Please note- she is married to a guy named Rob, too! Don't get confused!

I love being married to Rob. We really enjoy being around each other and we also challenge one another in many areas. He cooks, he cleans, he provides and works hard for our family, but so often I find myself wishing he would do more. I read a blog that a friend shared titled "Give Your Man the Gift of Being Enough" and it opened my heart to a new appreciation for Rob and all he does. You can read the blog entry here; it's a must read for wives/mothers. Basically the writer shares how her husband is great, participates, etc but she often finds herself wishing he would do more. I find myself saying to myself or even to Rob that he's not doing it "right", "my way", or he's not doing "enough" when it comes to everyday tasks with the boys or even things around the house. I am a control freak. I like routine, boundaries, and a schedule. These are all good things, but my eyes were opened to the fact that God created Rob and I differently as parents and it's a good thing that we don't parent and aren't the exact same in every way. 

The writer stated this: "Do we really want husbands who parent just like us? I know that you have mothering instincts and that no one knows your children quite like you do, but is having two identical parents really what’s best for your little ones? I’m thinking that God’s plan to create children through the combination of a man and a woman was not a flop. Perhaps the ways your husband parents differently from you actually have the power to benefit your children. (Feel free to read that sentence again to let it sink in.)
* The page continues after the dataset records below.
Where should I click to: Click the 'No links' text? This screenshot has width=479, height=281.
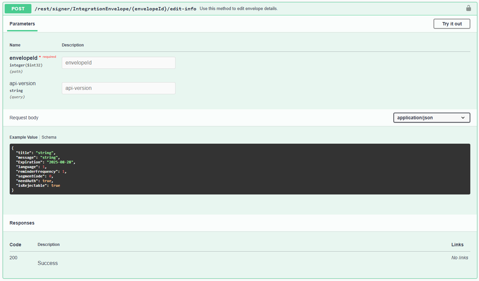click(x=459, y=258)
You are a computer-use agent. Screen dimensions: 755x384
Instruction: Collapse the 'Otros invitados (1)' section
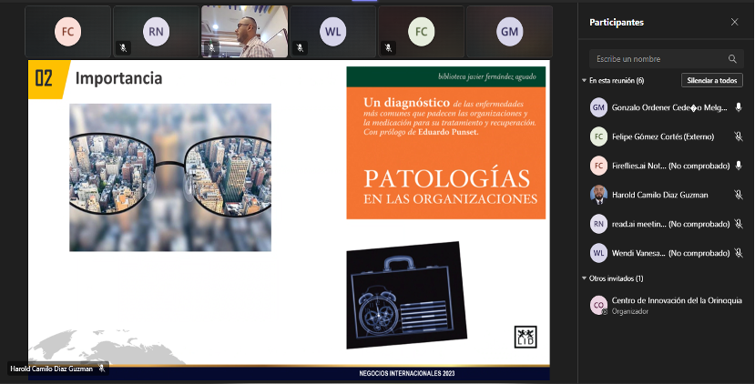(584, 278)
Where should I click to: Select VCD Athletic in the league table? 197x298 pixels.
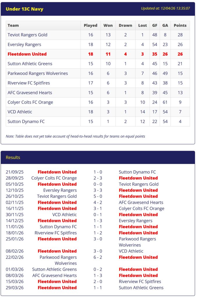(x=20, y=112)
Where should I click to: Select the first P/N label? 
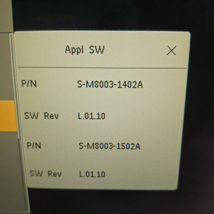(29, 83)
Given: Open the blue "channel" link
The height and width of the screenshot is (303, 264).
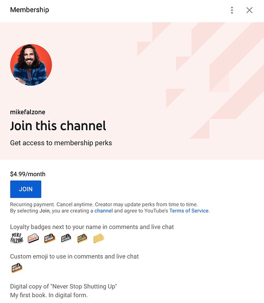Looking at the screenshot, I should tap(103, 211).
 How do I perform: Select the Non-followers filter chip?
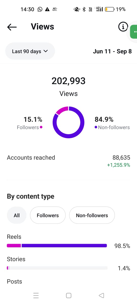click(x=92, y=215)
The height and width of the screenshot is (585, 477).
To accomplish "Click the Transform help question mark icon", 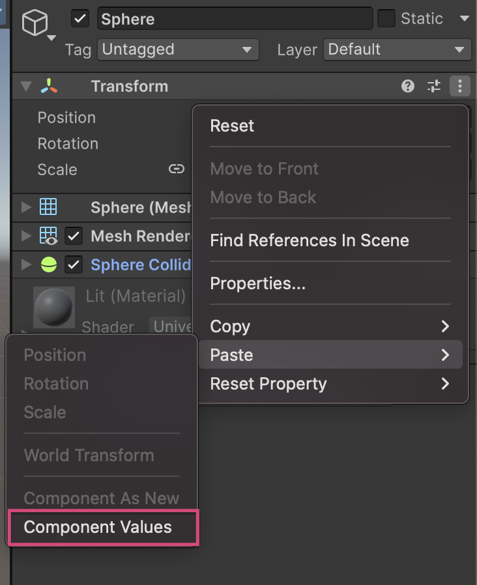I will 408,86.
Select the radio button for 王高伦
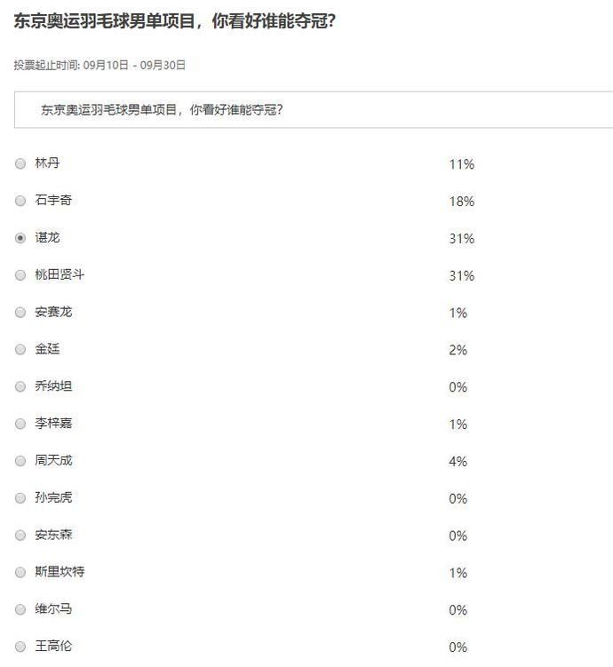613x667 pixels. (x=20, y=647)
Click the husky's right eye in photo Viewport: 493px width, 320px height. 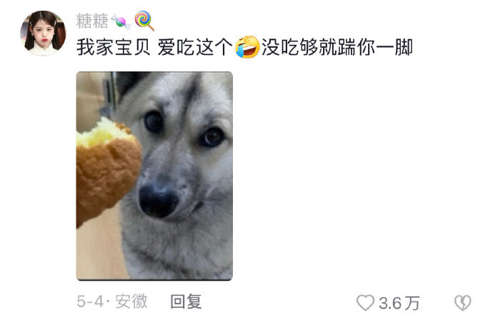tap(212, 137)
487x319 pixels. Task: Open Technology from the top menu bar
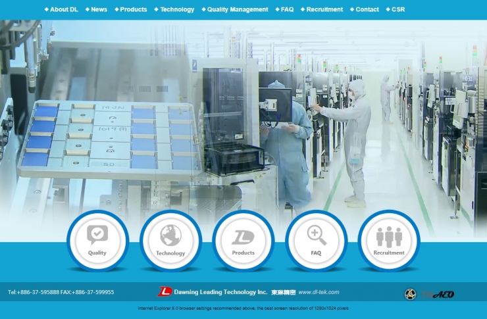[177, 9]
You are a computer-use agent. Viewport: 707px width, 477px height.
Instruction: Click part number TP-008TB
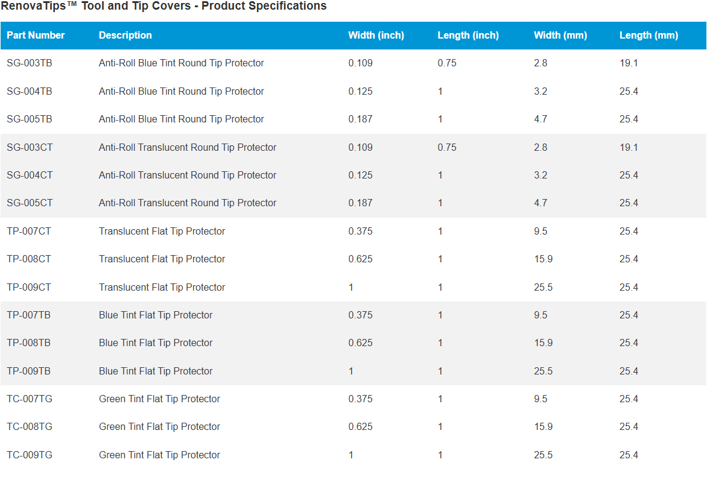(x=29, y=343)

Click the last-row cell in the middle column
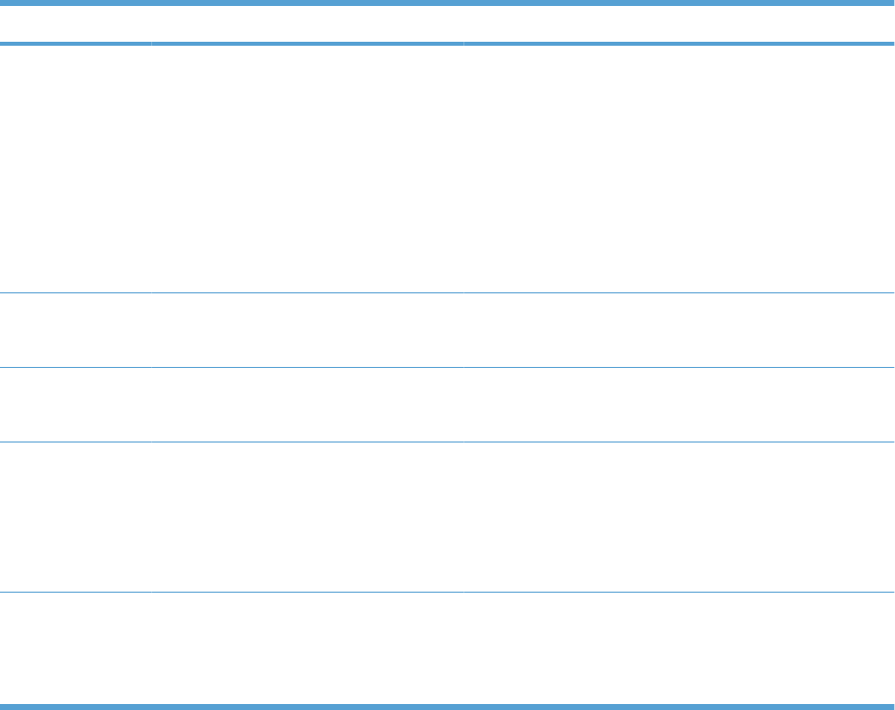[307, 648]
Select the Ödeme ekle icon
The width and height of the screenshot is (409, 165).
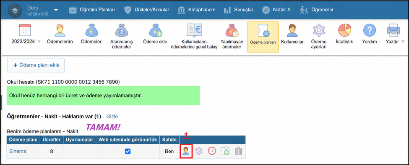155,30
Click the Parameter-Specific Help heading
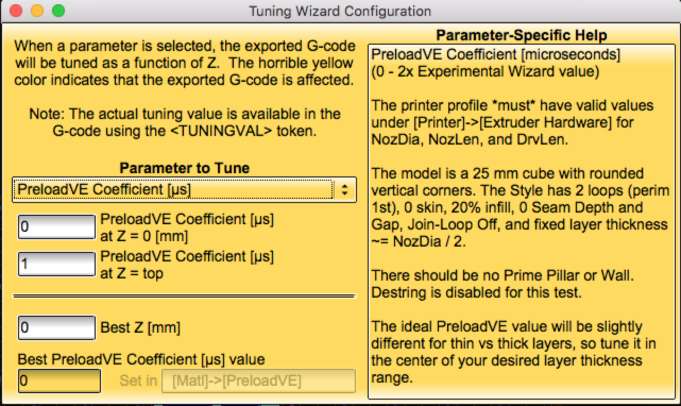Image resolution: width=681 pixels, height=406 pixels. coord(521,36)
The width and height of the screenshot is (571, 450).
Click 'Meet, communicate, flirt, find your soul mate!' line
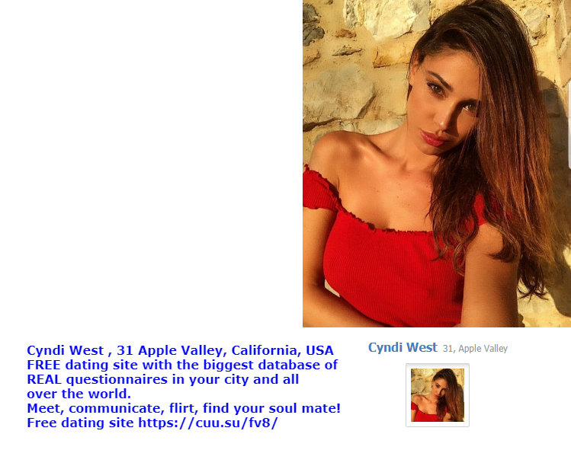(x=184, y=408)
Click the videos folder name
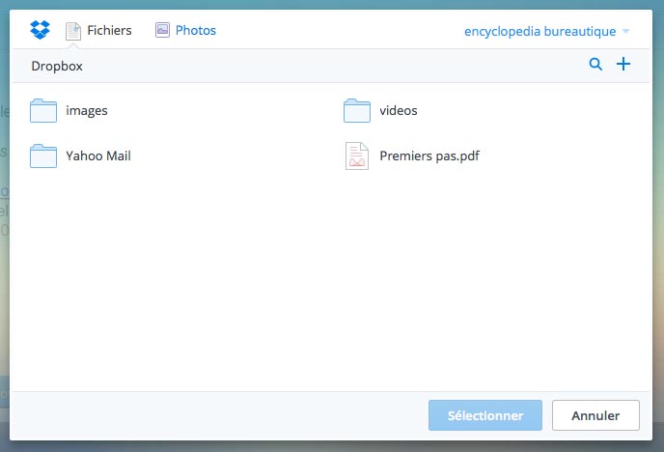 (399, 111)
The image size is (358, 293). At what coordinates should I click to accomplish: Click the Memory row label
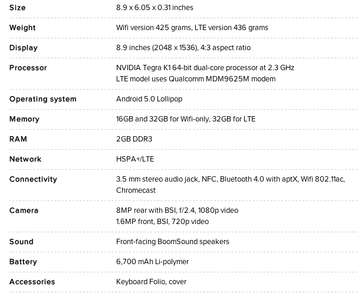click(24, 119)
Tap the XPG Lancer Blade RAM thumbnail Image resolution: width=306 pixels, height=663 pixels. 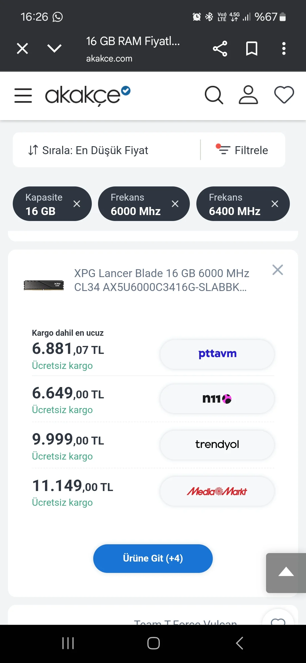[x=44, y=285]
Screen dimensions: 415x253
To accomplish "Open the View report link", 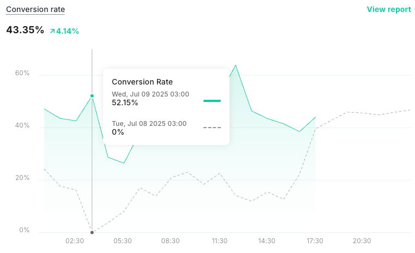I will (x=389, y=9).
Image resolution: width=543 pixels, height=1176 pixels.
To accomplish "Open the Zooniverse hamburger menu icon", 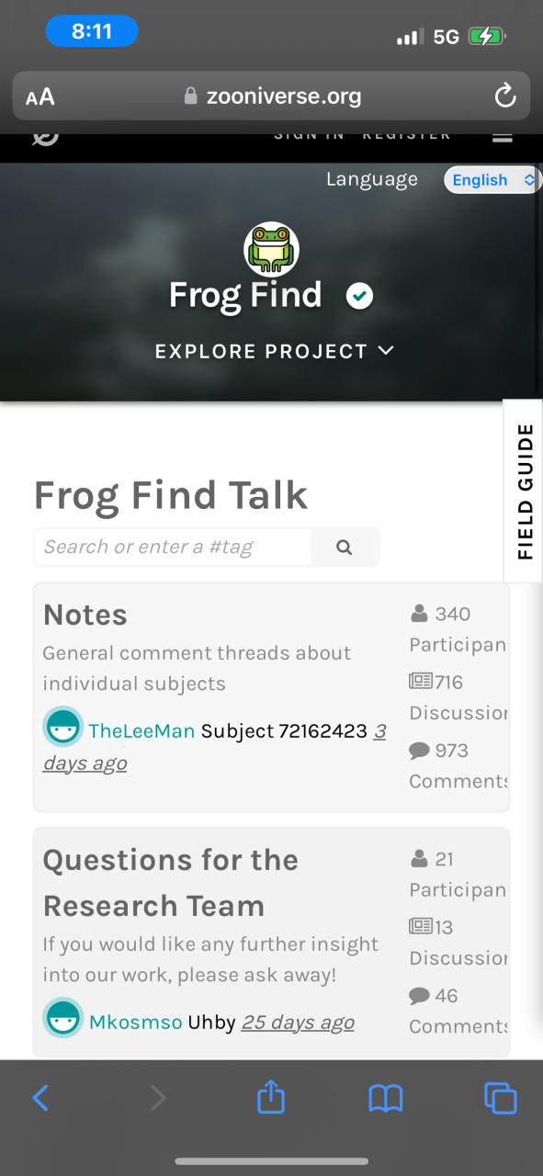I will tap(502, 136).
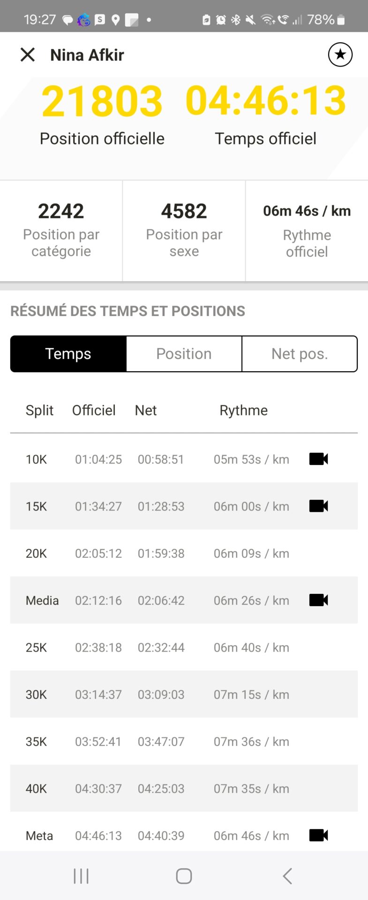Switch to the Net pos. tab

[x=300, y=354]
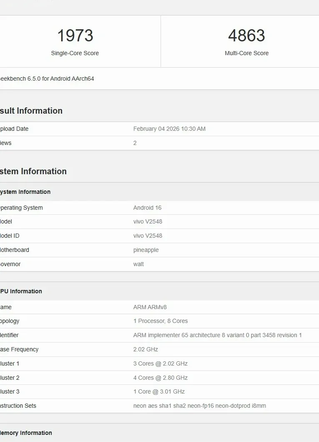Viewport: 319px width, 442px height.
Task: Click the CPU Information table header
Action: coord(21,291)

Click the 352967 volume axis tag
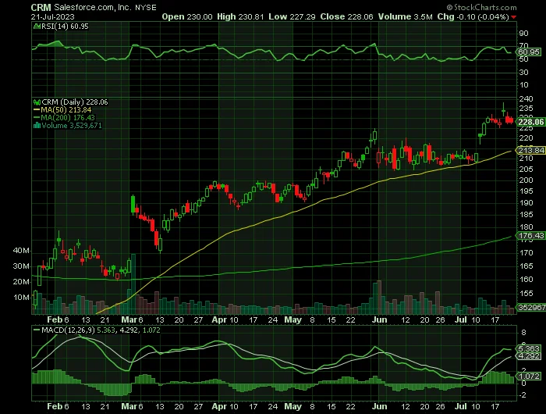point(530,308)
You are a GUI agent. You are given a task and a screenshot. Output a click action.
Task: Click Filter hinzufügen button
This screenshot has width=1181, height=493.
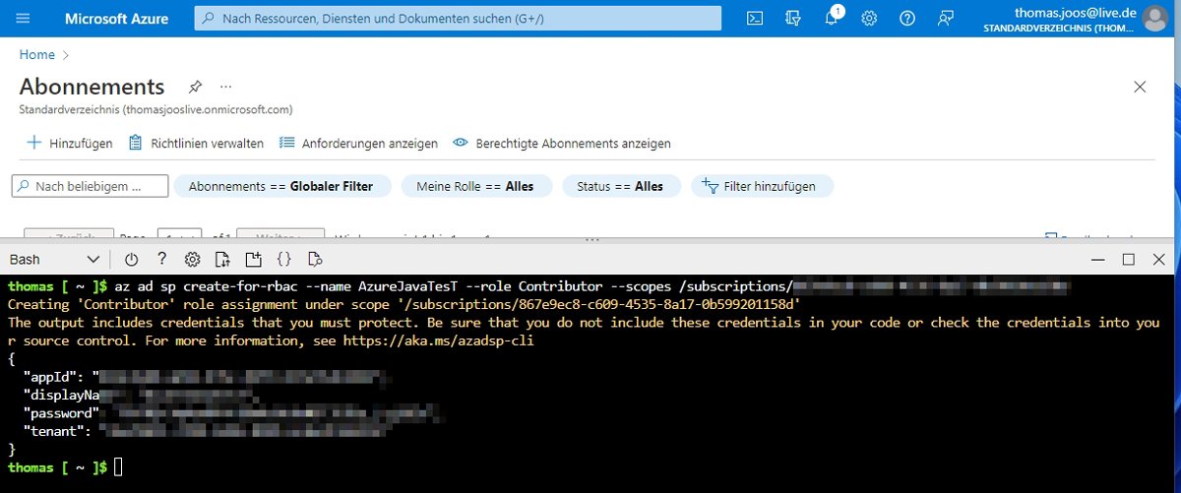pyautogui.click(x=762, y=186)
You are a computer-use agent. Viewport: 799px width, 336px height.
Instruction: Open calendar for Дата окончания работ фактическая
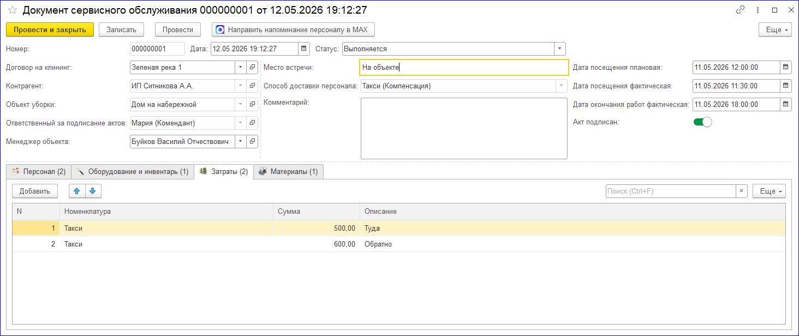(x=786, y=104)
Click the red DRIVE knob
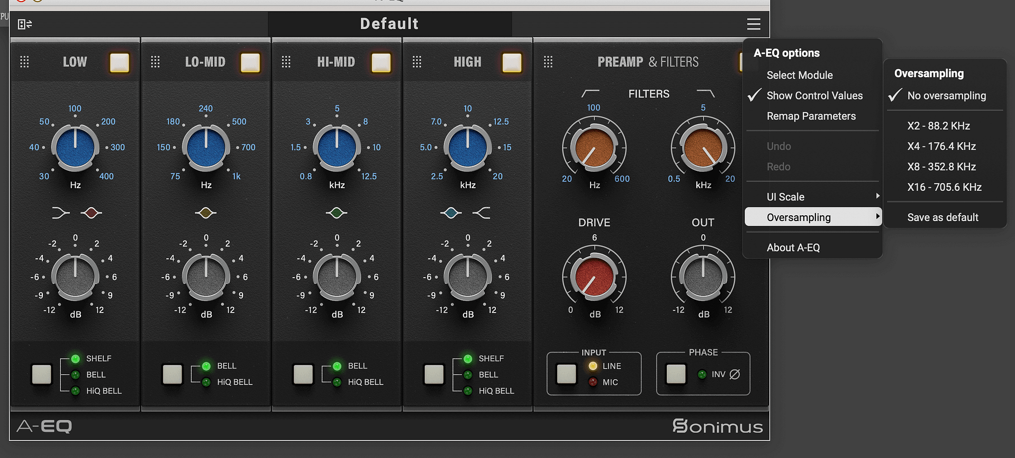The image size is (1015, 458). [594, 277]
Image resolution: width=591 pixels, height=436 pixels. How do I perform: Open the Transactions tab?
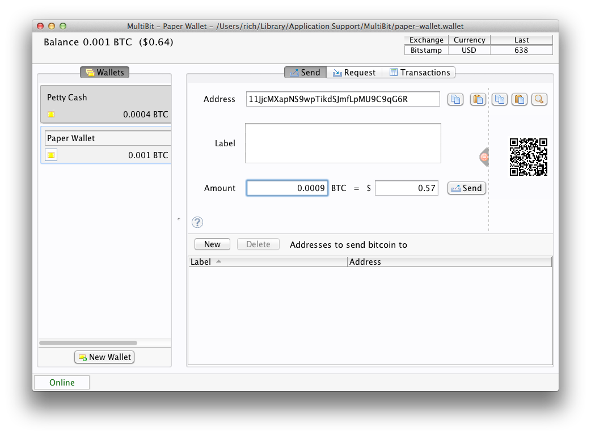click(x=419, y=72)
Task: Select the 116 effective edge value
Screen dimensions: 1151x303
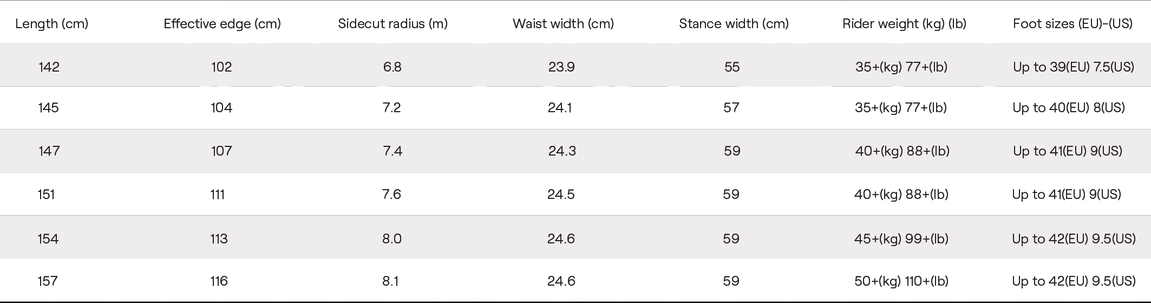Action: 219,281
This rocked me! God was speaking directly to me. He was using a person who I didn't know from Adam to shed some light into my life. I realized that I didn't need Rob to feed Abram the same way I do. I realized that it doesn't matter if Abram doesn't wear actual pajamas to bed. I realized that Rob needs to be able to discipline Elijah without me butting in and going harder or easier on him. We share in disciplining the kids, but sometimes one of us has to or does make a decision without consulting the other and I need let Rob do that too, he's good at it! I am working on changing my mindset and allowing Rob do parenting his way, I need to do parenting my way and we need to do parenting together too. I am thankful for a husband who is active and participating and just because it's not always as much or how I would like, I am realizing even if he didn't help at all, his role as my husband and the provider of our family is enough! 

Thanks, Alicia!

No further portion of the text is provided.